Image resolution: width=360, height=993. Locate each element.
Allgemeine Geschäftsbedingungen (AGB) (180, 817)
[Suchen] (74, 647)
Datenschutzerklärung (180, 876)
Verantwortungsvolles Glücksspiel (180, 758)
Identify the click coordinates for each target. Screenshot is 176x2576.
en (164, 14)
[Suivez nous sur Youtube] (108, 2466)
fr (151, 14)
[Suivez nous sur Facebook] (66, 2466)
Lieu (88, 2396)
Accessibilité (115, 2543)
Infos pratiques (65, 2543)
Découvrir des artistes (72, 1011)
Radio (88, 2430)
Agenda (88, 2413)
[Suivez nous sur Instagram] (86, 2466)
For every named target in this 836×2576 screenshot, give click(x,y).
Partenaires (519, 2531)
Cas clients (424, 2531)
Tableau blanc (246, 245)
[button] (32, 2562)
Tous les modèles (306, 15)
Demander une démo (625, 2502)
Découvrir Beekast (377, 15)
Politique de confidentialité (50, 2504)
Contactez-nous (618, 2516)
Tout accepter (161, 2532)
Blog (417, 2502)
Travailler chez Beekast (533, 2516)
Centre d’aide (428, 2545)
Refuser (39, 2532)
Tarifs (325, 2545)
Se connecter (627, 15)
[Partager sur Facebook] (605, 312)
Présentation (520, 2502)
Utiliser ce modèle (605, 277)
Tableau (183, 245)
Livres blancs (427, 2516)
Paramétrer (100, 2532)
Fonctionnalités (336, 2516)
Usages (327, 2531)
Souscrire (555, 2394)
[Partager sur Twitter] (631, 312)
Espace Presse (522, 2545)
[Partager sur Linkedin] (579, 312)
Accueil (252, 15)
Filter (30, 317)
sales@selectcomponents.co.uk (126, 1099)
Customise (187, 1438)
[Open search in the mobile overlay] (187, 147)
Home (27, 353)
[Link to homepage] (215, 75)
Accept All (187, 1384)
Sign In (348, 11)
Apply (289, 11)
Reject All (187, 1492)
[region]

DIRECTIONS →
Would you please return all of the data exactly?

RESULT →
Image resolution: width=360, height=993. Locate each element.
Allgemeine Geschäftsbedingungen (AGB) (180, 817)
[Suchen] (74, 647)
Datenschutzerklärung (180, 876)
Verantwortungsvolles Glücksspiel (180, 758)
Identify the click coordinates for each target. Screenshot is 176x2576.
en (164, 14)
[Suivez nous sur Youtube] (108, 2466)
fr (151, 14)
[Suivez nous sur Facebook] (66, 2466)
Lieu (88, 2396)
Accessibilité (115, 2543)
Infos pratiques (65, 2543)
Découvrir des artistes (72, 1011)
Radio (88, 2430)
Agenda (88, 2413)
[Suivez nous sur Instagram] (86, 2466)
For every named target in this 836×2576 screenshot, give click(x,y).
Partenaires (519, 2531)
Cas clients (424, 2531)
Tableau blanc (246, 245)
[button] (32, 2562)
Tous les modèles (306, 15)
Demander une démo (625, 2502)
Découvrir Beekast (377, 15)
Politique de confidentialité (50, 2504)
Contactez-nous (618, 2516)
Tout accepter (161, 2532)
Blog (417, 2502)
Travailler chez Beekast (533, 2516)
Centre d’aide (428, 2545)
Refuser (39, 2532)
Tarifs (325, 2545)
Se connecter (627, 15)
[Partager sur Facebook] (605, 312)
Présentation (520, 2502)
Utiliser ce modèle (605, 277)
Tableau (183, 245)
Livres blancs (427, 2516)
Paramétrer (100, 2532)
Fonctionnalités (336, 2516)
Usages (327, 2531)
Souscrire (555, 2394)
[Partager sur Twitter] (631, 312)
Espace Presse (522, 2545)
[Partager sur Linkedin] (579, 312)
Accueil (252, 15)
Filter (30, 317)
sales@selectcomponents.co.uk (126, 1099)
Customise (187, 1438)
[Open search in the mobile overlay] (187, 147)
Home (27, 353)
[Link to homepage] (215, 75)
Accept All (187, 1384)
Sign In (348, 11)
Apply (289, 11)
Reject All (187, 1492)
[region]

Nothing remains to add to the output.